23 August 2014

Why Ignoring the Marine Insurance Act of 1746 is a Bad Idea, Part MCMXXVII

For those who don't remember, the Marine Insurance Act of 1746 required, "Anyone seeking to collect on an insurance contract to have an interest in the continued existence of the insured property." (Link)

Basically, it means that you cannot purchase insurance on your neighbors home, and collect when you burn it down.

The act was passed because around that time, there was a war between Britain and France, and some people were purchasing insurance on ships, and then send the itinerary and manifest to accomplices in France, who would relay this information to the French navy, who would seize the ship, and the insurance fraudster and his accomplish would divide the spoils.

In 1999, it was decided that the form of insurance known as a Credit Default Swap wasn't insurance, because, well ……… because.

As a result, we have seen an explosion in speculators who insure things, and then blow them up.

Well it now appears that the Vulture funds who pushed Argentina into default may have engaged in this strategy:
So for Elliott an unseemly legal victory may not mean cold cash. Fear of default and/or eagerness to please Argentina may prompt some in the financial community to buy them out at a good price, but a sure thing that is not. Whatever American courts say, for all the reasons above, Argentina will probably not settle. Those bonds bought cheap (according to sources, Elliott spent close to $50 million purchasing about $220 million of old Argentinian bonds in 2008) may have looked to an informed observer beforehand quite unlikely to produce a decent return.

So why bother with an exorbitant legal fight?

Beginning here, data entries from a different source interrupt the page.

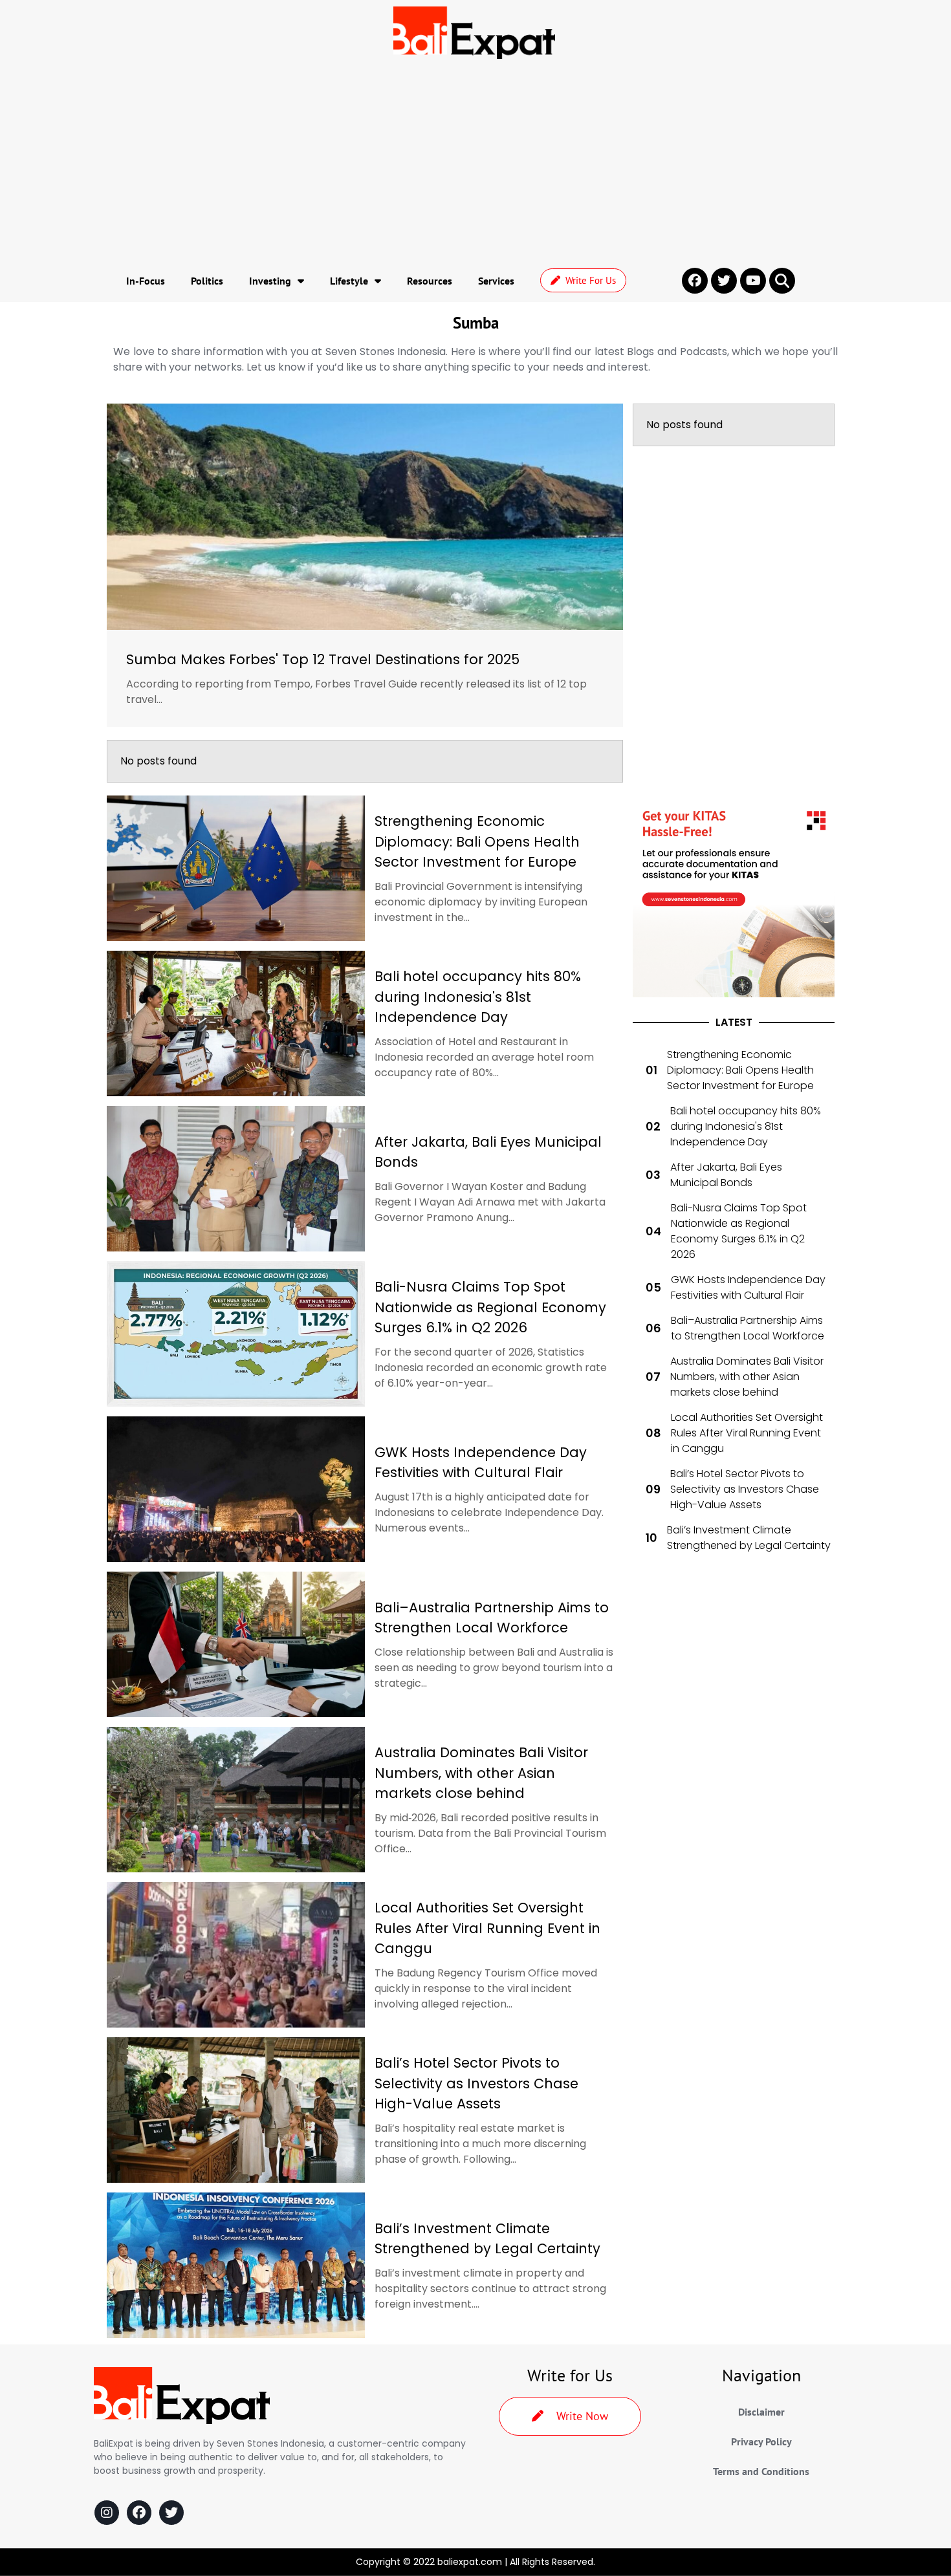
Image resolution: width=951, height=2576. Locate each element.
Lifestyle (349, 280)
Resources (429, 280)
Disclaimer (761, 2411)
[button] (782, 281)
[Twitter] (171, 2513)
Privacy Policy (761, 2441)
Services (496, 280)
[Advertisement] (475, 162)
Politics (207, 280)
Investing (270, 280)
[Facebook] (139, 2513)
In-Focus (145, 280)
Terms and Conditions (761, 2471)
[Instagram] (107, 2513)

Well, the CDS route would be one reason. The likelihood of CDS triggering (failure to pay on foreign exchange bonds) would have appeared as very high precisely for all the reasons that make the likelihood of a settlement so low.

This scenario may have seemed plausible, at least more so than expecting Argentina to pay holdouts in full or something close to it. Elliott may have known payment is a long shot, but being a bondholder at least lets it try for a legal solution that could lead to default. That pari passu had been breached would have been a no brainer, for “all” you needed was to show that the country had legally subordinated you versus other creditors, and Argentina did that in 2005 by passing the so-called Lock Law prohibiting itself from making good on the holdouts (this was a key argument to have the courts declare a breach of pari passu; apparently, this kind of explicit de jure discrimination-subordination of creditors is very unusual).

Obtaining ratable payment as a remedy is unusual, though not unprecedented, but may have seemed like good odds in this case given the specific wording of the pari passu clause in question (which seemed to call for equal payments and not just equal rank) and the uniquely uncooperative character of the debtor; from reading the courts´ statements, one can sense that discomfort with the country´s attitude forced the judges´ hands towards a solution that in any other case may have seemed too harsh. Argentina´s behavior presented a unique opportunity to persuade a court to impose ratable payments; discipline for an unruly country.

With hindsight, Argentina was the perfect collaborator to have the CDS trigger: the Lock Law, tirades against holdouts, and contempt for court rulings on the way to its final refusal to settle guarantee that a failure to pay event materialised. For all the Kirchner government rage against speculators, in what would be a delicious paradox, it may have made the vultures rich by triggering the CDS.
This is actually a higher percentage strategy than getting 100¢ on the dollar from Argentina.

They make money, and in the process, they inflict enormous pain on the people of Argentina, and does damage to the US as a venue for sovereign debt.

I'm with Paul Volker when he said only the worthwhile innovation of this generation was the ATM.